• [ENTRIES PROVIDED]:
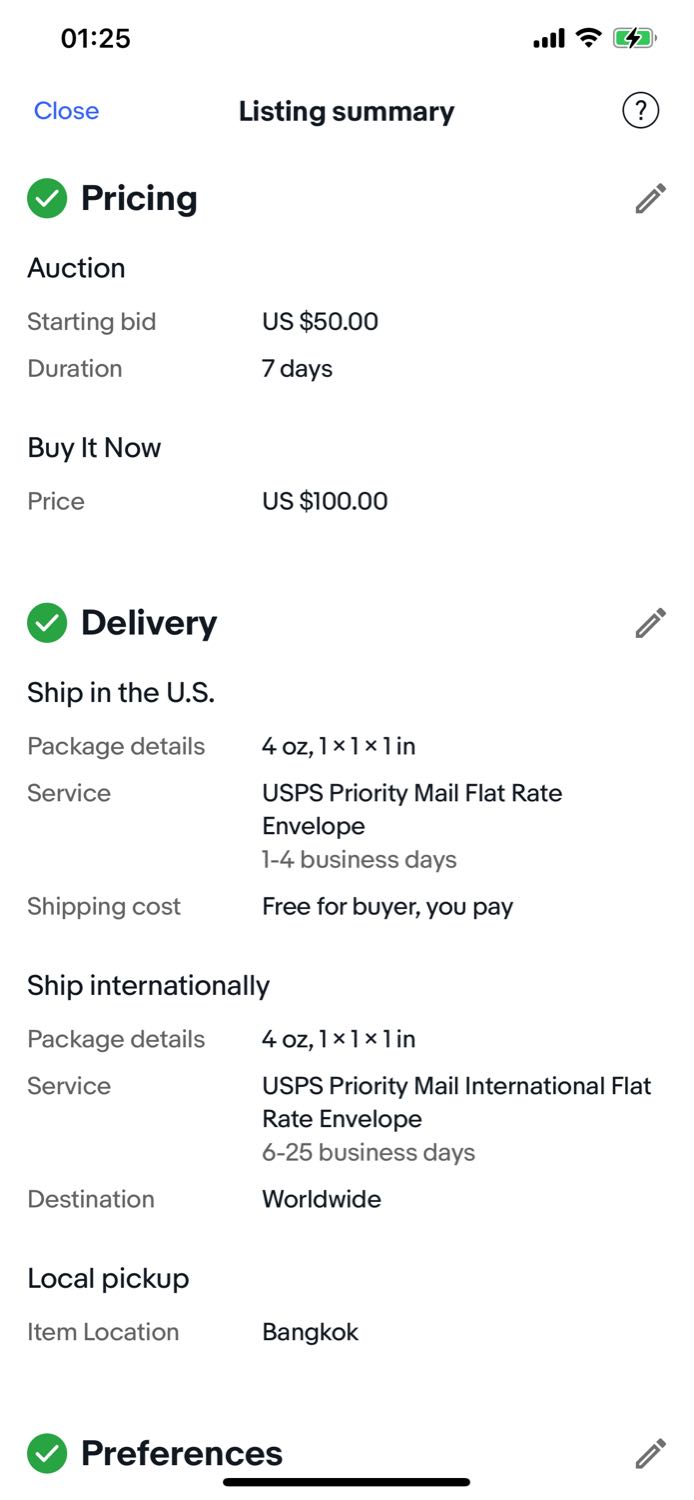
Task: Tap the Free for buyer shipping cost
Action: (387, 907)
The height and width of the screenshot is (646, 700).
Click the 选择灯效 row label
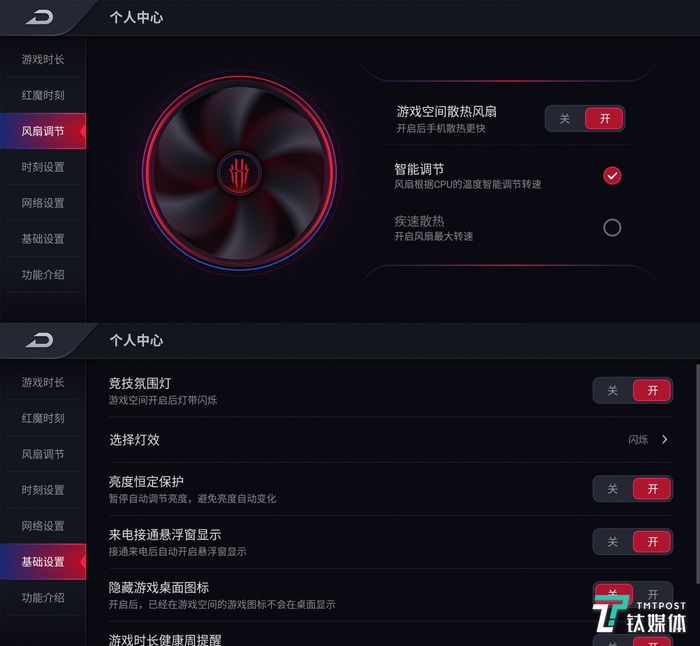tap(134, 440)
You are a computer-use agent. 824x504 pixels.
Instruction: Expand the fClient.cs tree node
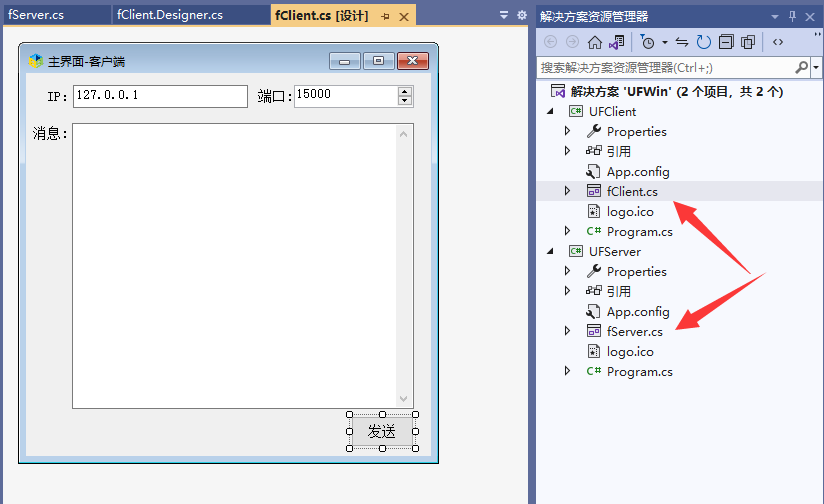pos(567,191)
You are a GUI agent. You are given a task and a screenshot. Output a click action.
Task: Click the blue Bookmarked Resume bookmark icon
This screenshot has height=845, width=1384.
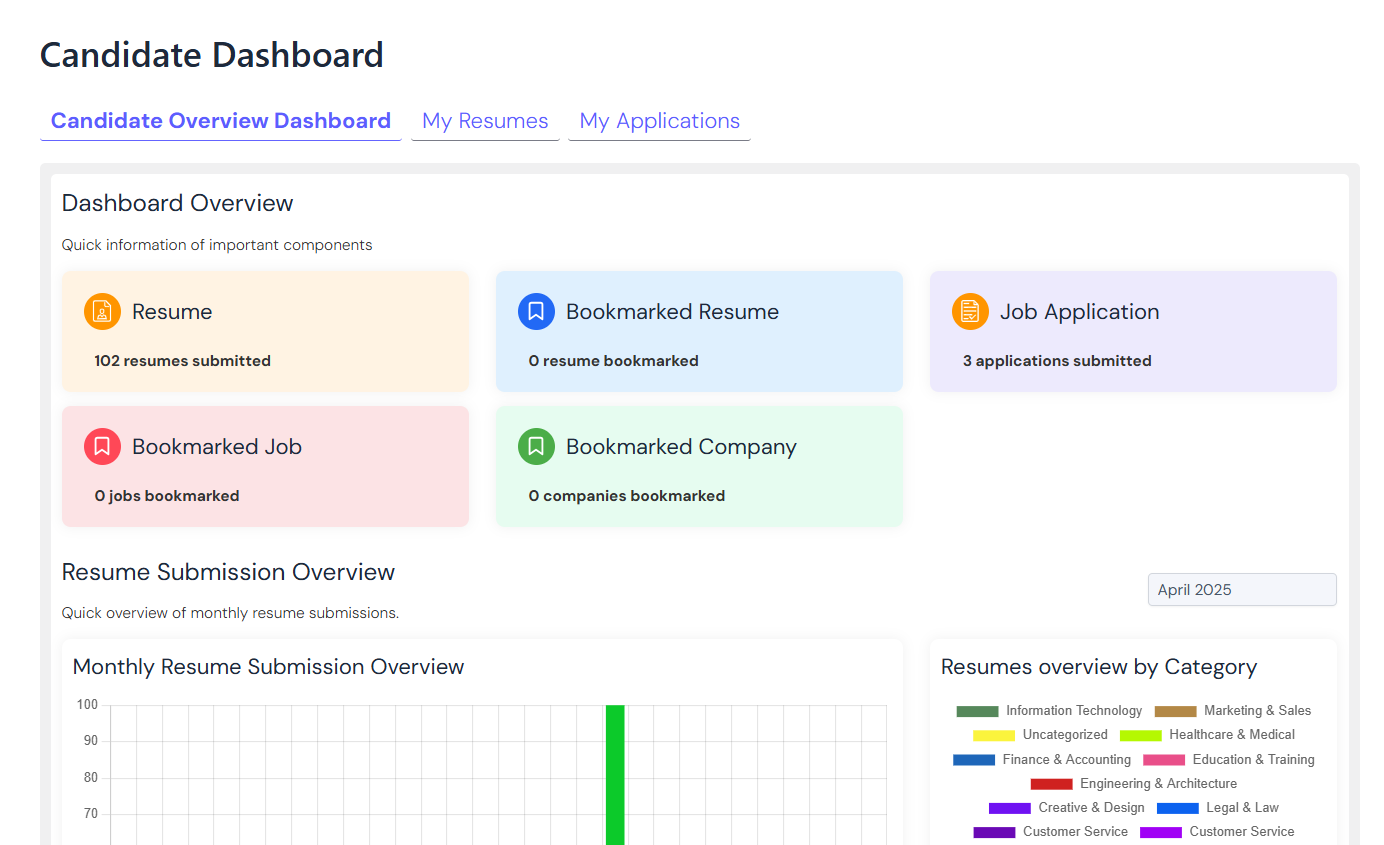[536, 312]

• [WHAT YOU WILL DO]: Write out the lines from the line with "The height and" through the end of the records exactly; do not include pictures or any other lines.

• [OUTPUT OF THE EXERCISE]:
The height and width of the screenshot is (646, 700).
Click the 选择灯效 row label
tap(134, 440)
You are a computer-use agent. 824x504 pixels.
Instruction: Expand the fClient.cs tree node
pos(567,191)
You are a GUI agent. You are given a task and a screenshot. Output a click action.
Task: Click the blue Bookmarked Resume bookmark icon
This screenshot has height=845, width=1384.
[536, 312]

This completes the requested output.